Search code examples
apache-kafkakafka-consumer-apifile-writing

Avoid Data Loss While Processing Messages from Kafka


Looking out for best approach for designing my Kafka Consumer. Basically I would like to see what is the best way to avoid data loss in case there are any exception/errors during processing the messages.

My use case is as below.

enter image description here

a) The reason why I am using a SERVICE to process the message is - in future I am planning to write an ERROR PROCESSOR application which would run at the end of the day, which will try to process the failed messages (not all messages, but messages which fails because of any dependencies like parent missing) again.

b) I want to make sure there is zero message loss and so I will save the message to a file in case there are any issues while saving the message to DB.

c) In production environment there can be multiple instances of consumer and services running and so there is high chance that multiple applications try to write to the same file.

Q-1) Is writing to file the only option to avoid data loss ?

Q-2) If it is the only option, how to make sure multiple applications write to the same file and read at the same time ? Please consider in future once the error processor is build, it might be reading the messages from the same file while another application is trying to write to the file.
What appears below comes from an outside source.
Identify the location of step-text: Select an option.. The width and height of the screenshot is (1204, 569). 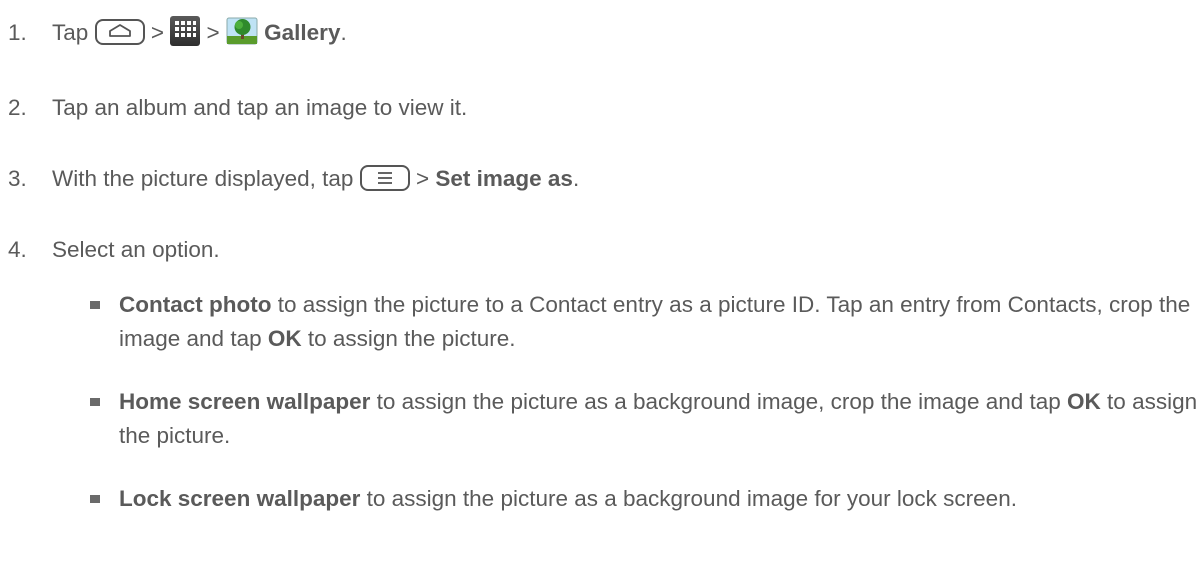
(136, 250).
ERROR PROCESSOR - Our source is following a event driven mechanics and there is high chance that some times the dependent event (for example, the parent entity for something) might get delayed by a couple of days. So in that case, I want my ERROR PROCESSOR to process the same messages multiple times.


Solution

  • I've run into something similar before. So, diving straight into your questions:

    • Not necessarily, you could perhaps send those messages back to Kafka in a new topic (let's say - error-topic). So, when your error processor is ready, it could just listen in to the this error-topic and consume those messages as they come in.

    • I think this question has been addressed in response to the first one. So, instead of using a file to write to and read from and open multiple file handles to do this concurrently, Kafka might be a better choice as it is designed for such problems.

    Note: The following point is just some food for thought based on my limited understanding of your problem domain. So, you may just choose to ignore this safely.

    One more point worth considering on your design for the service component - You might as well consider merging points 4 and 5 by sending all the error messages back to Kafka. That will enable you to process all error messages in a consistent way as opposed to putting some messages in the error DB and some in Kafka.

    EDIT: Based on the additional information on the ERROR PROCESSOR requirement, here's a diagrammatic representation of the solution design.

    enter image description here

    I've deliberately kept the output of the ERROR PROCESSOR abstract for now just to keep it generic.

    I hope this helps!